Ein weiteres Instrument in Zemans Händen ist dessen eigene Partei „Bürgerrechte – Zemans Leute“ (SPOZ), die sich den Umfragen zufolge nahe der Fünfprozenthürde bewegt. SPOZ ist ein Zusammenschluß linker Ideologen und setzt sich zudem für mehr direkte Demokratie ein. Die Partei wurde 2009 mit einer klaren politischen Mission gegründet: Sie sollte der Rückkehr von Zeman in die hohe Politik dienen, was bei der Präsidentenwahl dann auch gelang.

Die größte Aufmerksamkeit im Wahlkampf erfährt jedoch die im November 2011 von Andrej Babiš gegründete Aktion unzufriedener Bürger (ANO). Erstmals übersprang die „Bewegung“ des Milliardärs Ende August die Fünfprozentmarke. Aktuell belegt sie mit über fünfzehn Prozent Platz zwei hinter den Sozialisten. Anklang findet die ANO vor allem unter enttäuschten Wählern, die aufgrund mehrerer Korruptionsaffären das Vertrauen in die etablierten Parteien verloren haben.

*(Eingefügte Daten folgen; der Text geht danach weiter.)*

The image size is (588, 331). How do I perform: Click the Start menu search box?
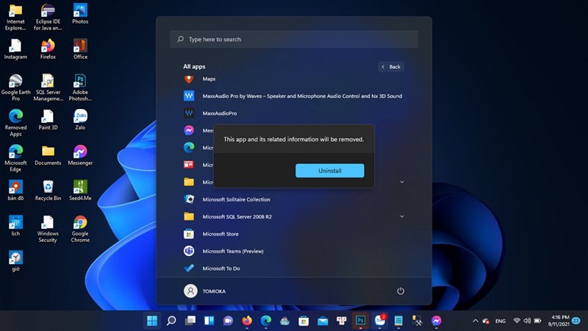click(x=294, y=39)
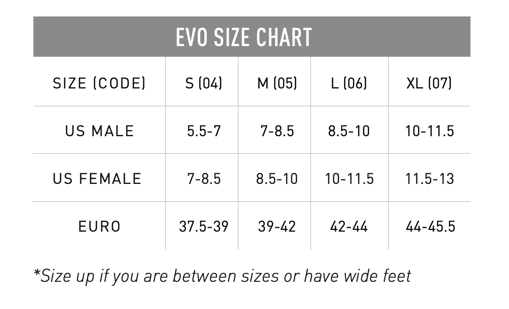Select the XL (07) column header
The height and width of the screenshot is (309, 509).
click(x=429, y=84)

Den Unmut in der Bevölkerung aufnehmend, verspricht die Bewegung eine neue, saubere Politik ohne Korruption. Zur Unterstützung seines Anliegens setzt Babiš, dem seine Gegner gern Populismus unterstellen, auf die Präsentation von Stars und Sternchen aus den Bereichen Sport und Showgeschäft. Doch auch Persönlichkeiten von rechts bis links, Publizisten, Diplomaten und Intellektuelle setzen auf die Ausstrahlung des 59jährigen, der, als Sohn eines kommunistischen Diplomaten, in Paris und in der Schweiz aufgewachsen ist und dessen Name auf der Agentenliste des kommunistischen Geheimdienstes stand.

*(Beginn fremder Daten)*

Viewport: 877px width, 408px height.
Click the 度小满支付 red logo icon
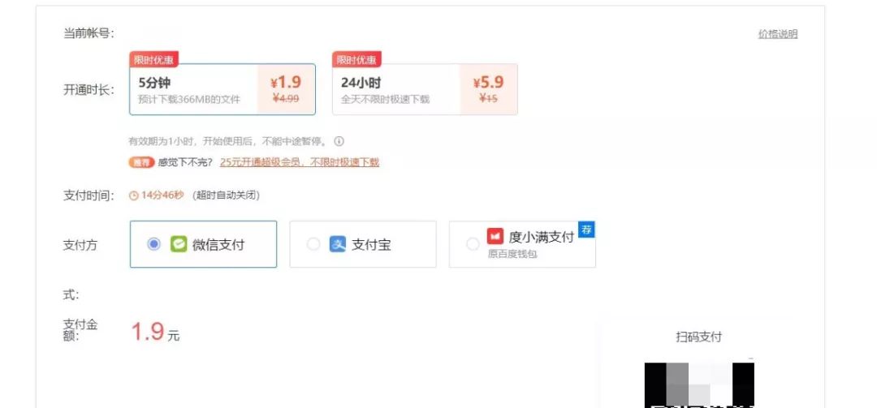click(495, 236)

Sich selbst bezeichnet Babiš als Selfmade-Unternehmer, der seinen Agrar- und Nahrungsmittelkonzern aus dem Nichts aufgebaut habe. Seinen Geschäftserfolg, der sich auch darin widerspiegelt, daß er im Juni das Verlagshaus Mafra kaufte, zu dem die zwei wichtigen Tageszeitungen Mladá fronta Dnes und Lidové noviny gehören, setzt Babiš geschickt im Wahlkampf ein und erklärt: „Ich will dieses Land wie eine Firma führen. Das heißt, anständig zu wirtschaften und den gesunden Menschenverstand einzusetzen“. Zugleich setzt er auf kurze Botschaften und propagiert „Arbeit für alle“, „Gleiche Regeln für alle“ und „Damit unsere Kinder hier leben können“. Ohne Unterlaß betont er sein Credo, Steuern senken und soziale Leistungen steigern zu wollen.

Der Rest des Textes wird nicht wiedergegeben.